Buttars has been a controversial legislator for some time. In the 2008 Legislature he referred to a school board bill as a dark, ugly baby, leading some to say the comments were racist.
The Salt Lake Chapter of the NAACP called for Buttars to resign. But Buttars apologized to anyone who may have been offended, said he certainly didn't mean for the comments to be racist, and announced he'd run for re-election this year. He won his party's re-nomination in a hotly contested Salt Lake County GOP convention.
Several Salt Lake County GOP senators and House members voted for the private school voucher bill in the 2007 Legislature, only to see their own constituents vote against vouchers in the November 2007 citizen referendum. In some districts, pro-voucher GOP incumbents saw their constituents vote against vouchers 2-to-1.
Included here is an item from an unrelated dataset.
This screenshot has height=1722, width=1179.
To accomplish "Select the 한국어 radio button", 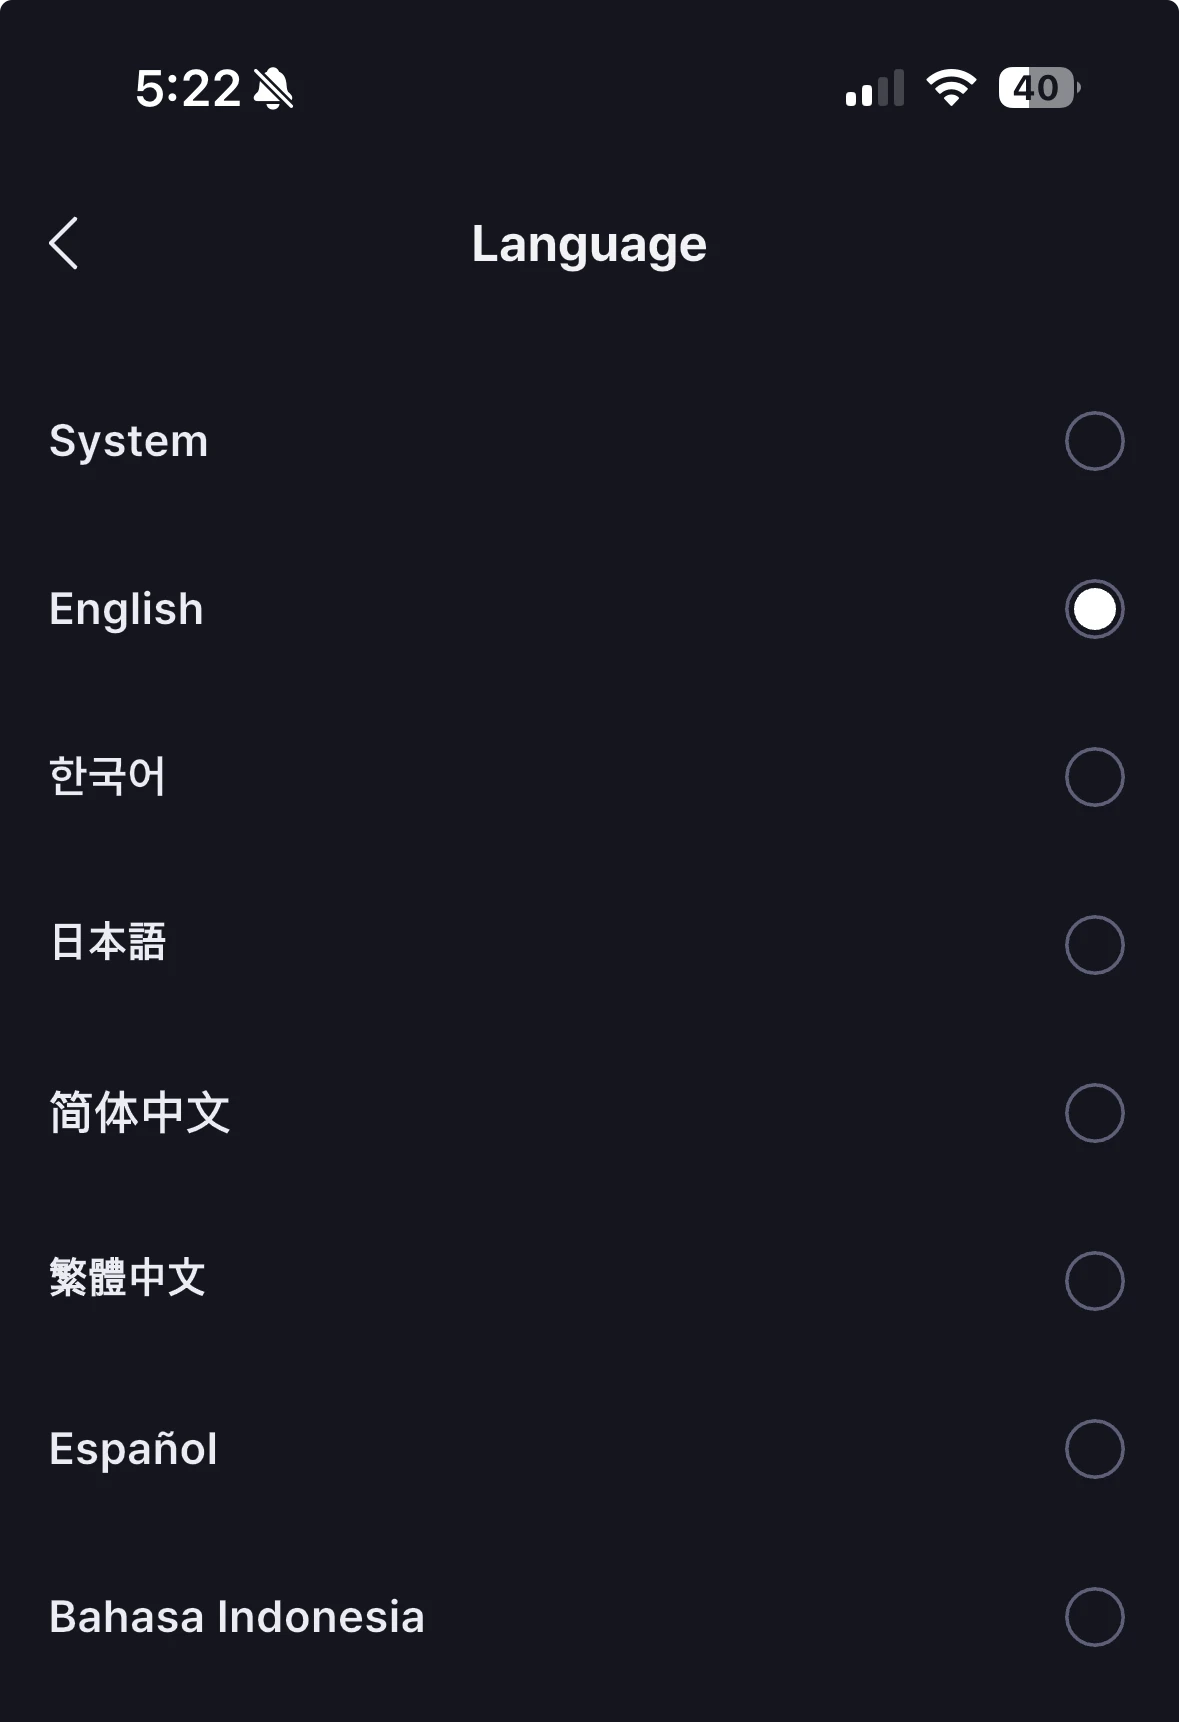I will tap(1094, 777).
Democrats and anti-voucher advocates plan on making those contrary legislative votes part of those individual re-elections this fall.
Meanwhile, Jones found that 62 percent of Utahns say they get "a lot" of their legislative campaign information from traditional media sources from newspapers, radio and TV. That number far outweighs other sources of legislative campaign information.
Forty-four percent of citizens said they get "none" of their legislative information from campaign ads or telephone calls by candidates or special interest groups; 55 percent said they get "some" of their information from candidate ads on radio and TV; and 65 percent said they get "none" of their campaign information from actually talking to legislative candidates personally.
Family and friends remain a good source of legislative candidate information, Jones found.
But only about half of all Utahns said they get any information about candidates from political parties. That doesn't bode well for the state Republican Party's "I Can" PR campaign, soon to be kicked off, that seeks to tell Utahns that they have been well-served for decades by Republican state officeholders.